● Brief: How would the piece on HIV and cancer care at a Tanzanian hospital go on after its last sentence? Write that continuation.

● Extract:
━━━

Mrosso said the length of time a patient with HIV/AIDS stays at the hospital is longer because they provide care from diagnosis to end of life. For patients with cancer, he said, the length of time for their stay can be two weeks to two months. Chemotherapy and radiation are only available in the capital, Dar es Salaam, Nelson pointed out.

“Some HIV patients start feeling better so they stop taking the medications because they think they’re cured and that’s difficult,” Mrosso remarked. They try to help those patients through education, he added. Muro said they also try to teach the patients about safe sex practices.

Recently, Muro said they at the hospital have just started using a vehicle given by the American government through the Bush administration. It’s difficult, though, he added, because sometimes it rains heavily and the roads aren’t very good like they are here in America. Also, they now have mobile phones to communicate with, Muro noted. Oddly enough, Tanzania has better cell phone coverage than the U.S., Owens pointed out, even with all the mountains and trees everywhere. “They have a lot of towers everywhere.”

━━━

● Data excerpt:
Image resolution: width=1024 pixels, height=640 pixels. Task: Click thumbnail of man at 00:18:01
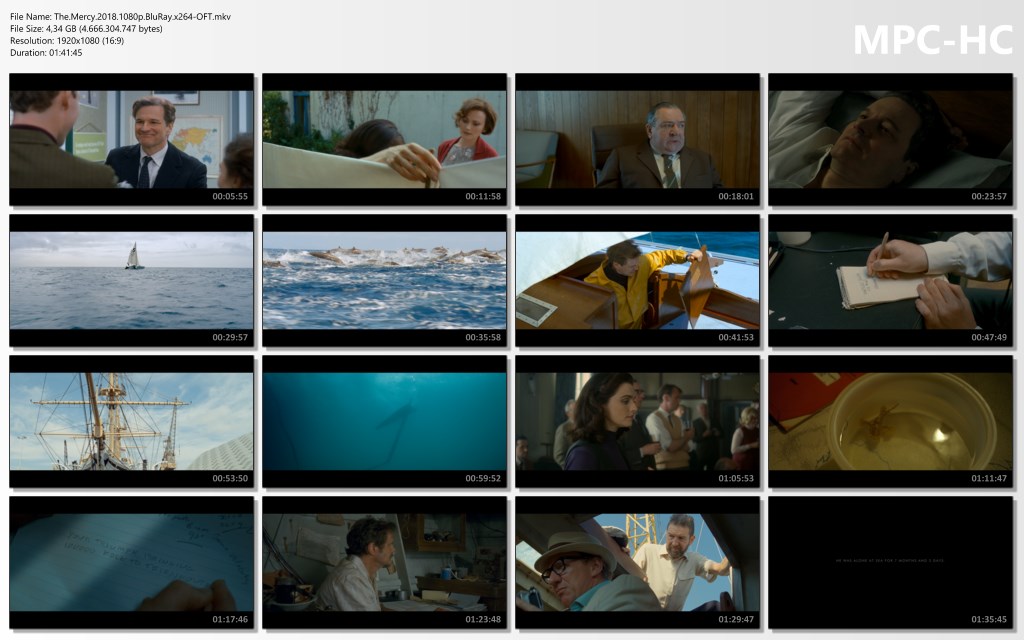tap(637, 139)
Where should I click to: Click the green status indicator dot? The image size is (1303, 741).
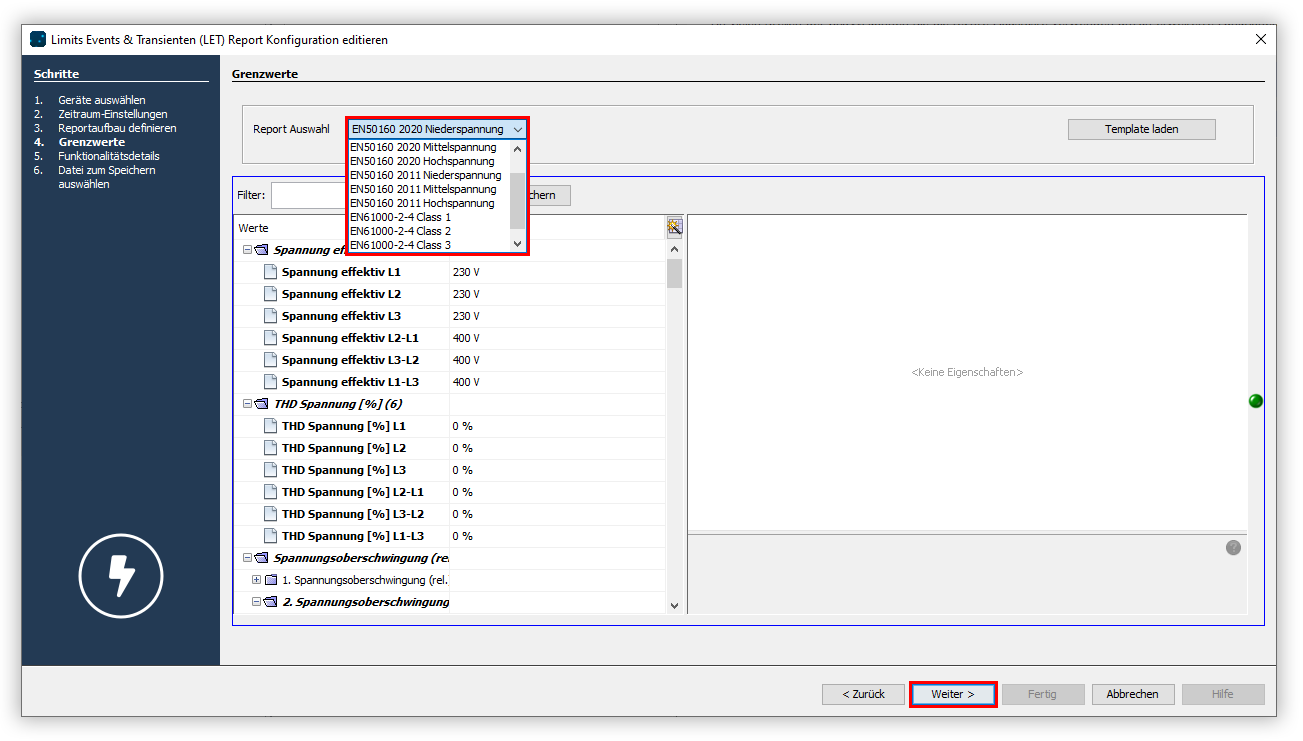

━━━

● Output for this exercise:
Owens said she learned a lot about their culture in Africa. Health care is not a right and it’s not valued in Africa, she explained, but a privilege, whereas here healthcare is a right. “Family and friends are really valuable with the patients in Tanzania,” Owens continued. “Also religion is important.”

“I was impressed with how they (the caregivers and volunteers in Tanzania) can give such wonderful care to so many patients with so little resources,” Owens said. “They give really good emotional support (to patients). We learned from them as they learned from us.”

“We hope it (this visit) will help us improve the quality of care at home with what resources we have,” Mrosso said.